WHAT YOU ARE ASKED TO DO: For each record below, write an exact copy.

EXERCISE INPUTS:
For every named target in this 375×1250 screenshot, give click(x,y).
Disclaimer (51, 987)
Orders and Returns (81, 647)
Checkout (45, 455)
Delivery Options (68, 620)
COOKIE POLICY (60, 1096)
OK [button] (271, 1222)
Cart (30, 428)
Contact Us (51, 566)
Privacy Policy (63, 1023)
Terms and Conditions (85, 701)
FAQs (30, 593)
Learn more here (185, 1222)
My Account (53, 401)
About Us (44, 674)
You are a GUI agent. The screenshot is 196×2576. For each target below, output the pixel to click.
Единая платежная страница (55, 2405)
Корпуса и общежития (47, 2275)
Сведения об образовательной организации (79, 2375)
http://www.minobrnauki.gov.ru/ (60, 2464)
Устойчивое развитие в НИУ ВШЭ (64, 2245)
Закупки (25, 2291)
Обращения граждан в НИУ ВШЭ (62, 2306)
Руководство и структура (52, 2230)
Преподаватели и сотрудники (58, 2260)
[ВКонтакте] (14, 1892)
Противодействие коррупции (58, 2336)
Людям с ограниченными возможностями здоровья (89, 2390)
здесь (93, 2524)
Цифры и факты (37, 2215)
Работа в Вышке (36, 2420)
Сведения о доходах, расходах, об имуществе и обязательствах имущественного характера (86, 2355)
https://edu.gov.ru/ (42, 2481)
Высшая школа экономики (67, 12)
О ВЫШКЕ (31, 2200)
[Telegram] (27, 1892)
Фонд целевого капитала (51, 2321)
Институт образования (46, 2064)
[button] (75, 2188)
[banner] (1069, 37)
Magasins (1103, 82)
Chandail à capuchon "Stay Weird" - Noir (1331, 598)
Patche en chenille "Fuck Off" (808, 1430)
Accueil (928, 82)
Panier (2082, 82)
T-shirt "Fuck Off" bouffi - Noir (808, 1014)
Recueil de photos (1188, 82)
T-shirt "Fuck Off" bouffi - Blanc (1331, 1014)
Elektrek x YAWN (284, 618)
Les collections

RESULT:
For every named target in this 375×1250 screenshot, give click(x,y).
Disclaimer (51, 987)
Orders and Returns (81, 647)
Checkout (45, 455)
Delivery Options (68, 620)
COOKIE POLICY (60, 1096)
OK [button] (271, 1222)
Cart (30, 428)
Contact Us (51, 566)
Privacy Policy (63, 1023)
Terms and Conditions (85, 701)
FAQs (30, 593)
Learn more here (185, 1222)
My Account (53, 401)
About Us (44, 674)
You are a GUI agent. The screenshot is 196×2576. For each target below, output the pixel to click.
Единая платежная страница (55, 2405)
Корпуса и общежития (47, 2275)
Сведения об образовательной организации (79, 2375)
http://www.minobrnauki.gov.ru/ (60, 2464)
Устойчивое развитие в НИУ ВШЭ (64, 2245)
Закупки (25, 2291)
Обращения граждан в НИУ ВШЭ (62, 2306)
Руководство и структура (52, 2230)
Преподаватели и сотрудники (58, 2260)
[ВКонтакте] (14, 1892)
Противодействие коррупции (58, 2336)
Людям с ограниченными возможностями здоровья (89, 2390)
здесь (93, 2524)
Цифры и факты (37, 2215)
Работа в Вышке (36, 2420)
Сведения о доходах, расходах, об имуществе и обязательствах имущественного характера (86, 2355)
https://edu.gov.ru/ (42, 2481)
Высшая школа экономики (67, 12)
О ВЫШКЕ (31, 2200)
[Telegram] (27, 1892)
Фонд целевого капитала (51, 2321)
Институт образования (46, 2064)
[button] (75, 2188)
[banner] (1069, 37)
Magasins (1103, 82)
Chandail à capuchon "Stay Weird" - Noir (1331, 598)
Patche en chenille "Fuck Off" (808, 1430)
Accueil (928, 82)
Panier (2082, 82)
T-shirt "Fuck Off" bouffi - Noir (808, 1014)
Recueil de photos (1188, 82)
T-shirt "Fuck Off" bouffi - Blanc (1331, 1014)
Elektrek x YAWN (284, 618)
Les collections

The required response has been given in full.